Experiment Design: Downranking Suspected Bad Sellers in Search
Context
-
You are designing a decision framework and online experiment to test penalizing sellers suspected of bad behavior (e.g., fraud, policy violations, poor quality) in marketplace search results. A risk model scores sellers; the intervention alters ranking for items from higher-risk sellers.
-
Goal: Reduce harmful outcomes without materially hurting buyer experience, marketplace liquidity, pricing, or fairness.
Tasks
(a) Precisely define the treatment
-
Specify exactly how the ranking will be modified for risk-scored sellers (e.g., push down by k ranks or apply a multiplicative penalty to the ranking score).

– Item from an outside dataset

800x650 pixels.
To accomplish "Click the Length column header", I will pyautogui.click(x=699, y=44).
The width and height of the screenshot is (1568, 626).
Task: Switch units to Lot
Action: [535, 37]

(b) Choose a randomization unit that controls interference
-
Compare session-level, query-level, and seller-level cluster randomization.
-
Justify a choice and describe how to prevent cross-arm contamination within the same search page.
(c) Define primary success metrics and guardrails with exact formulas
-
Include numerators/denominators/units for: chargeback_rate, complaints_per_1k_orders, bad_seller_impressions_share, GMV, add-to-cart rate, search CTR, price index, selection coverage, latency, etc.
(d) Propose a ramp plan with stop/go criteria and a pre-specified analysis window
-
Example: 1% → 5% → 10% → 50%.
-
Include minimal detectable effect (MDE) assumptions and a sample size plan, especially for rare-event metrics.
(e) Handle model uncertainty
-
Explain how offline precision/recall and false positives affect expected treatment effect.
-
Propose stratifying or banditing the penalty by risk score.
(f) Heterogeneity and unintended effects
-
Identify heterogeneity to check (e.g., new-seller cold start, category/geography fairness) and how to mitigate issues.